Exemption 4: Trade Secrets and Confidential Commercial Information
The FOIA “does not apply to matters that are . . .trade secrets and commercial or financial information obtained from a person and privileged or confidential; ”
- Public Citizen Health Research Group v. FDA, 185 F.3d 898 (D.C. Cir. 1999).
- Information that a person is required to submit to the government may be withheld under Exemption 4 only if its disclosure is likely either (1) to impair the government's ability to obtain necessary information in the future; or (2) to cause substantial harm to the competitive position of the person from whom the information was obtained. Exemption 4 does not permit the requester to argue that the competitive harm from disclosure is outweighed by the public interest served by disclosure, such as the interest in disclosure of information that would safeguard the health of human trial participants.
- In order to obtain the release of information withheld under Exemption 4, the requester need not show that the submitter of the information would suffer no competitive harm from the release of this information; it need only show that the agency and the submitter have not met their burden of showing that the submitter would suffer substantial competitive harm from the disclosure.
- Niagara Mohawk Power v United States Department of Energy, 169 F.3d 16 (D.C. Cir. 1999)
- In National Parks & Conservation Ass'n v. Morton, 498 F.2d 765, 770 (D.C. Cir. 1974), the District of Columbia Circuit adopted a narrow reading of the word "confidential," saying that information was confidential within the meaning of Exemption 4 only if its disclosure was likely to (1) impair the government's ability to obtain necessary information in the future, or (2) cause substantial harm to the competitive position of the person from whom the information was obtained. For the government to preclude disclosure based on a competitive injury claim, it must prove that the submitters (1) actually face competition, and (2) substantial competitive injury would likely result from disclosure. The agency fails to meet this burden where it only provides affidavits with conclusory and generalized assertions.
Exemption 5: Internal Government Memoranda Protected By A Privilege
The FOIA “does not apply to matters that are. . . inter-agency or intra-agency memorandums or letters which would not be available by law to a party other than an agency in litigation with the agency;”
- Environmental Protection Agency v. Mink, 410 U.S. 73 (1973)

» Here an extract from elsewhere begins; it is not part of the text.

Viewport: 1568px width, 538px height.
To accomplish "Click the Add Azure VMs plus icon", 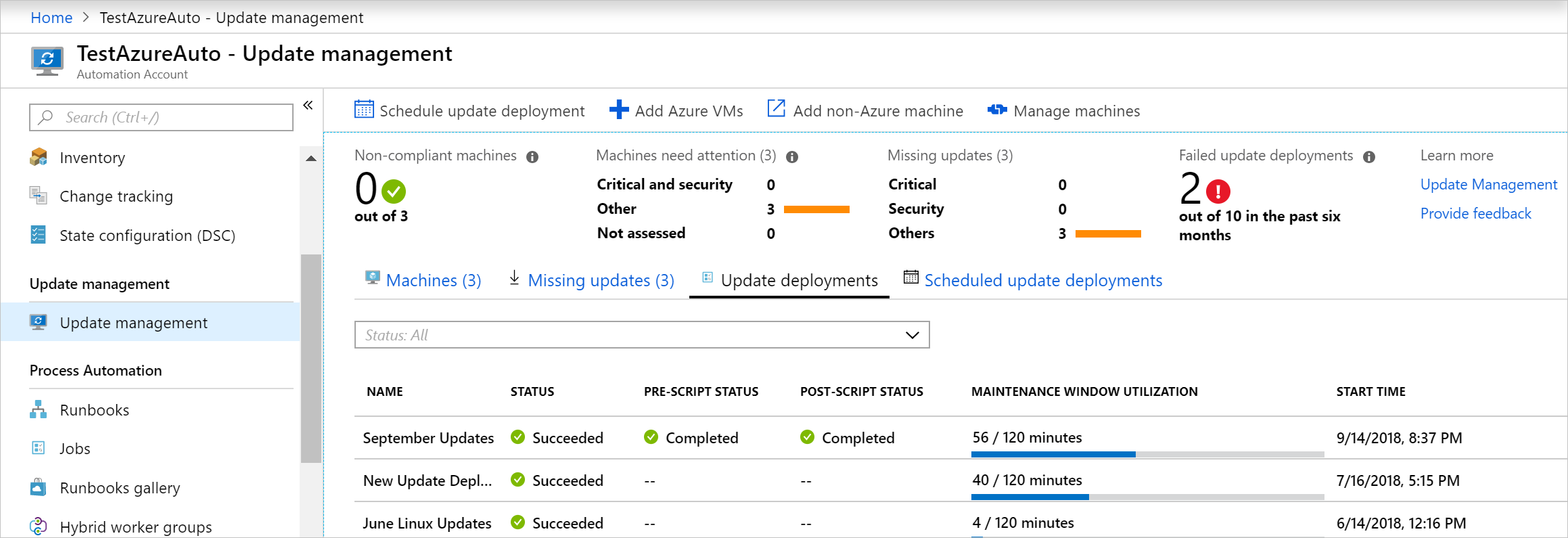I will pos(618,110).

- Exemption 5 requires different treatment for materials reflecting deliberative or policy-making processes on the one hand, and purely factual, investigative matters on the other. Factual material contained in deliberative memoranda is not exempt from disclosure if the factual material is severable. In reviewing agency determinations under this exemption in camera inspection will be necessary and appropriate in some circumstances. But in camera inspection is not automatic; an agency should be given the opportunity, by means of detailed affidavits or oral testimony that particular documents are purely advisory and contain no separable, factual information.
- NLRB v. Sears, Roebuck & Co., 421 U.S. 132 (1975)
- The Supreme Court affirmed a ruling that memoranda, which explained decisions not to file an unfair labor practice complaint, were "final opinions" and subsequently outside the scope of Exemption 5. Memoranda, which explained decisions to file a complaint and litigate, are covered by Exemption 5 as attorney work-product. The documents incorporated by reference in nonexempt Advice and Appeals Memoranda lose any exemption they might previously have held as "intra-agency" memoranda under Exemption 5. Finally, if an agency chooses expressly to adopt or incorporate by reference an intra-agency memorandum previously covered by Exemption 5 in what would otherwise be a final opinion, that memorandum may be withheld only on the ground that it is covered by some exemption other than Exemption 5.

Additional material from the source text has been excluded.